Pour une mise en commun des compétences sur le VIH

GENÈVE – Selon la formule célèbre de Benjamin Franklin, « une once de prévention vaut une livre de guérison ». Mais ce n’est pas toujours le cas dans le domaine de la recherche sur les maladies infectieuses. Bien que les scientifiques se soient traditionnellement consacrés soit à la prévention, soit au traitement, il faudra, pour relever le défi que présente le VIH/sida, que les chercheurs – et leurs bailleurs de fonds – fassent converger ces deux approches.

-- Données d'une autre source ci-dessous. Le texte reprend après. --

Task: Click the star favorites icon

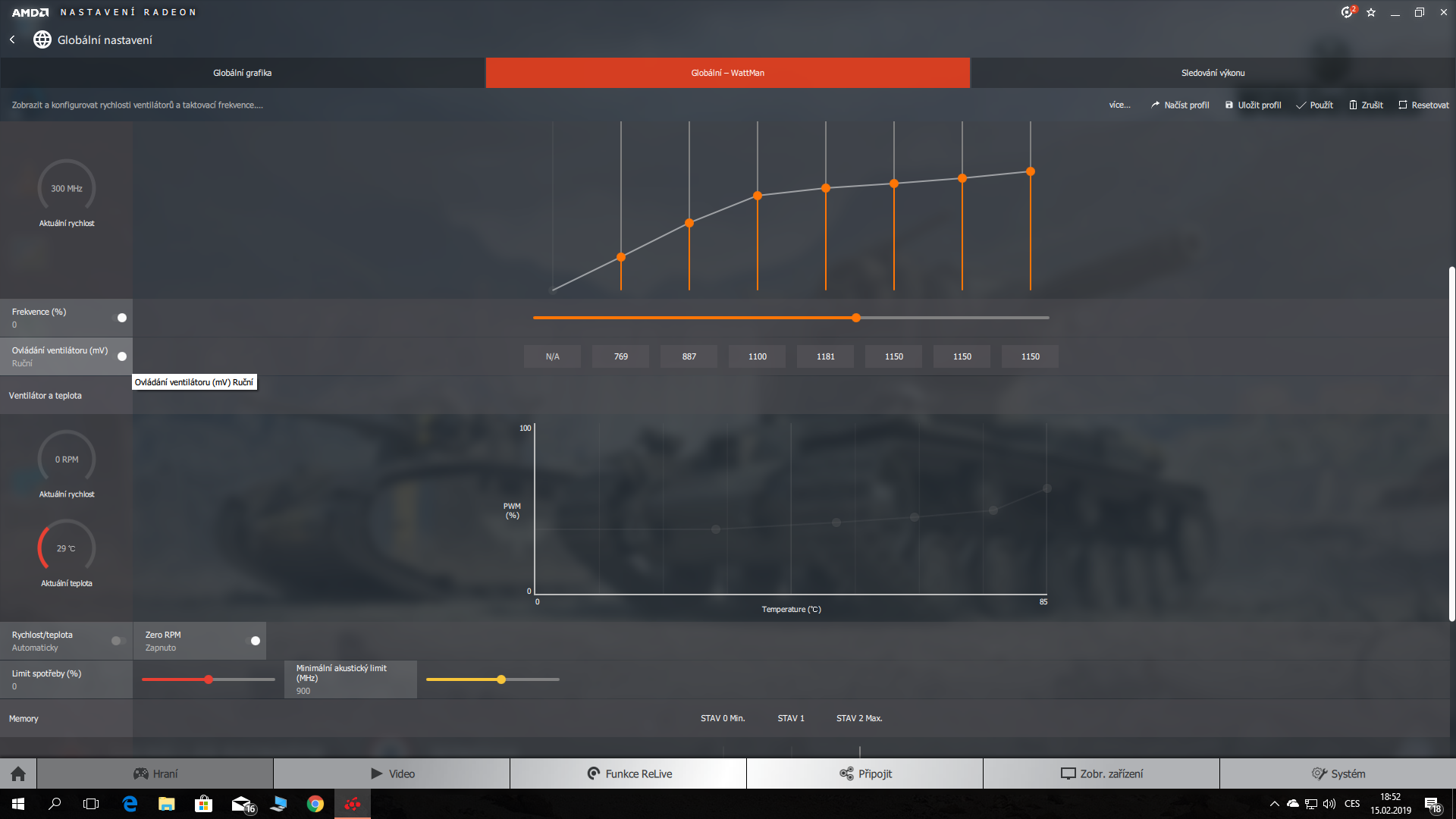Action: pos(1371,12)
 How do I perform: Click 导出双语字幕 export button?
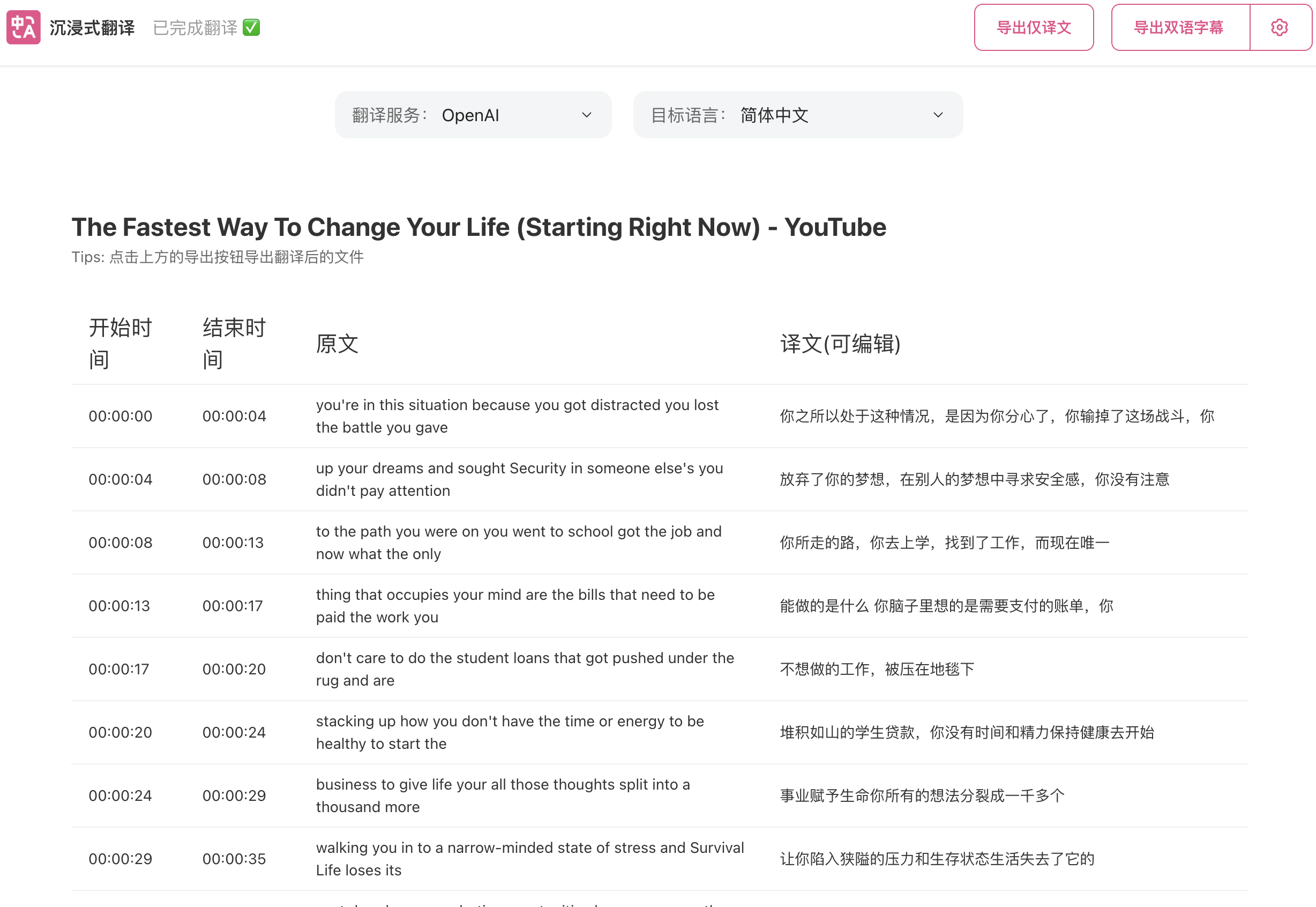click(1179, 27)
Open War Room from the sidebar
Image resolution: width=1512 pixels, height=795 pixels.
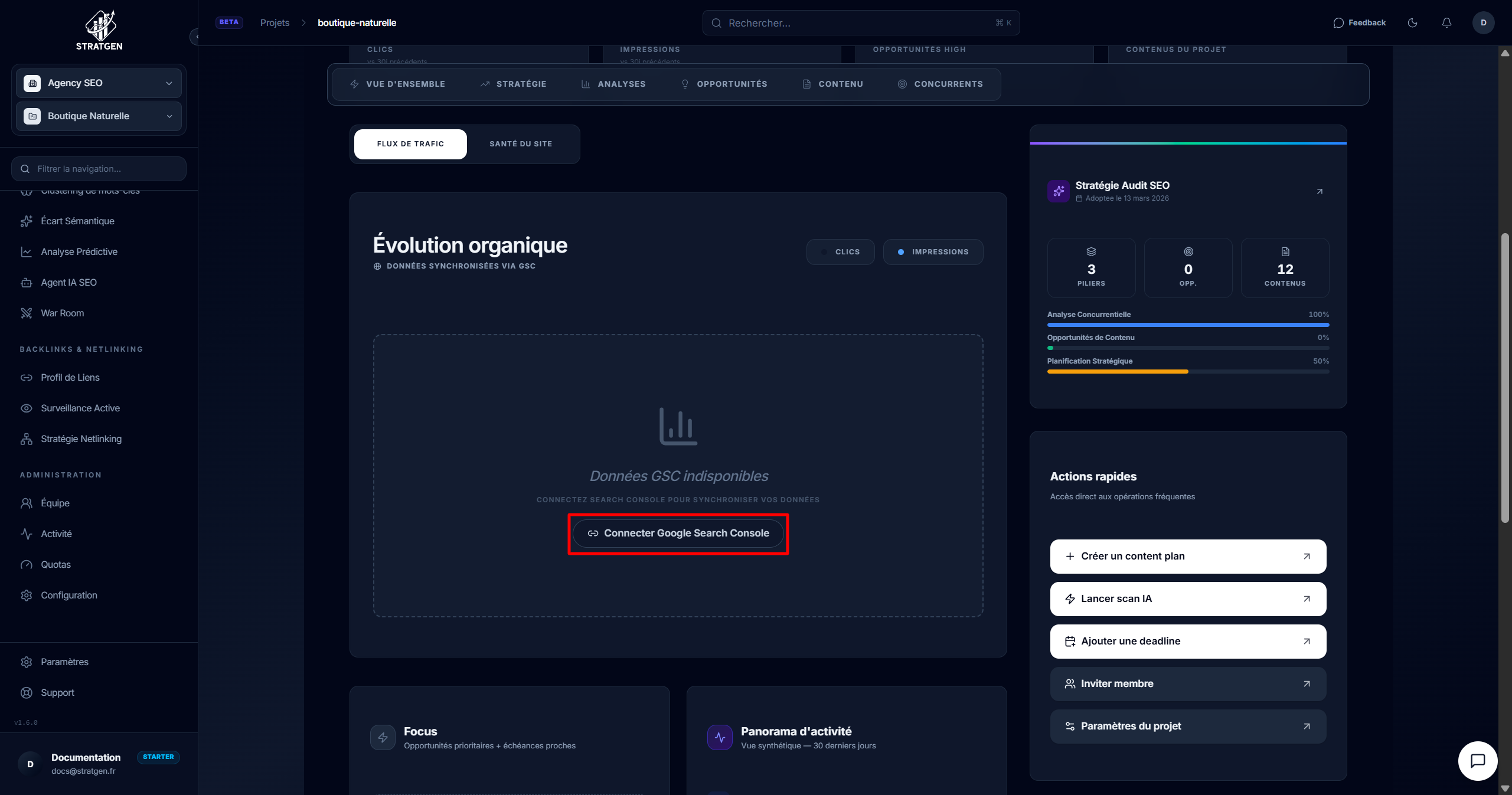click(61, 313)
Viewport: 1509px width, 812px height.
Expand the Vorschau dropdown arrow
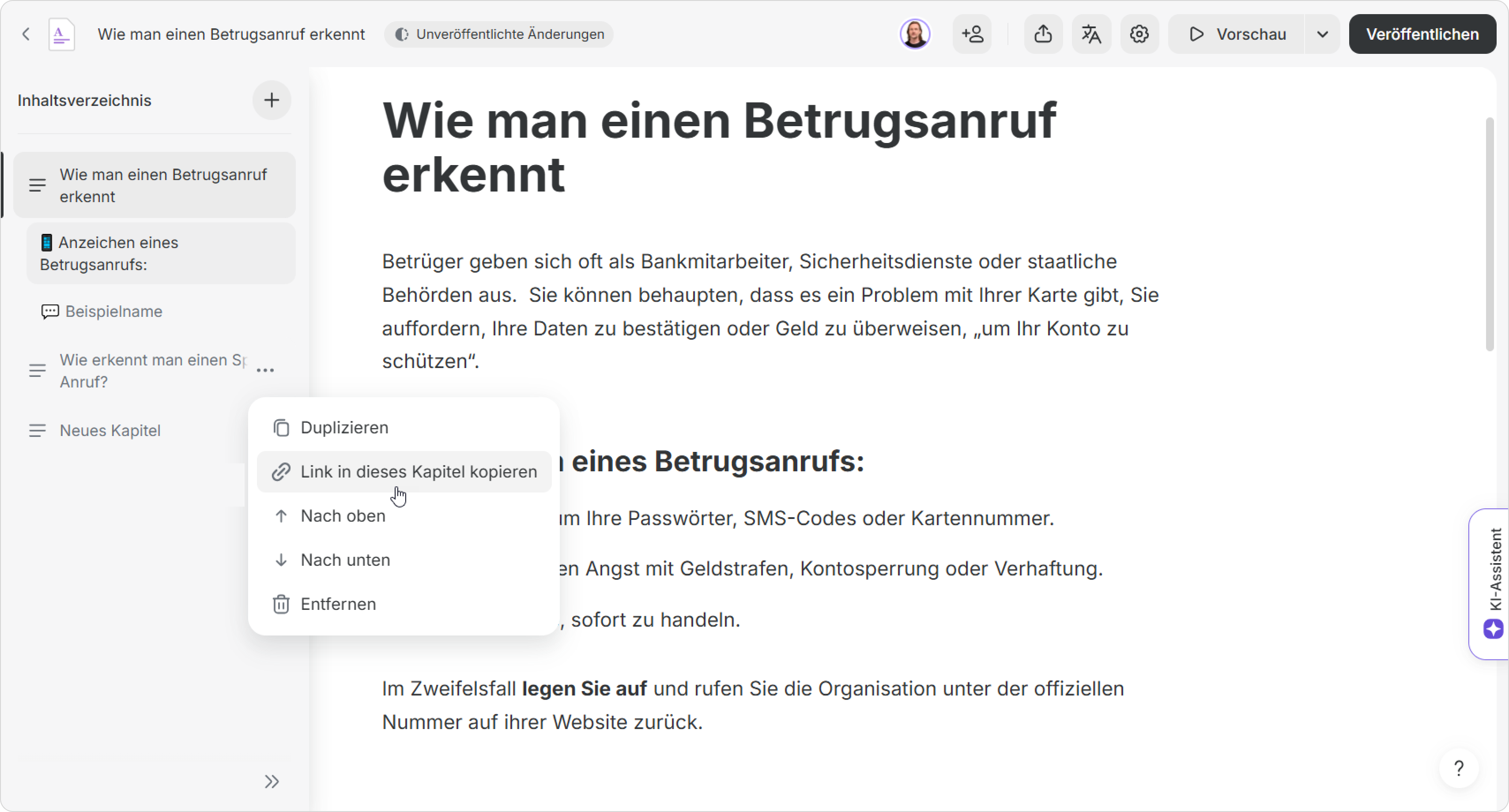pyautogui.click(x=1321, y=34)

Les progrès aux plans de la prévention et du traitement ont réduit d’un tiers les infections annuelles au VIH au cours de la dernière décennie et réduit de 30 pour cent les décès liés au sida au cours des cinq dernières années. Pourtant, 35 millions de personnes vivent toujours avec le virus. L’an dernier, 2,1 millions de personnes ont été nouvellement infectées par le VIH et 1,5 million sont décédées de maladies liées au sida. Même dans le meilleur des cas, en optimisant les moyens de prévention et de traitement existants, un demi million, au moins, de nouvelles infections au VIH se produiront dans les pays à faible et moyens revenus d’ici 2050. 

Le monde a besoin d’un vaccin et d’un remède pour faire reculer l’épidémie et des progrès notables ont été accomplis dans les deux domaines. Mais si la recherche dans ces spécialités distinctes tend à se recouper, trop de scientifiques se voient encore comme étant strictement d’un côté ou de l’autre.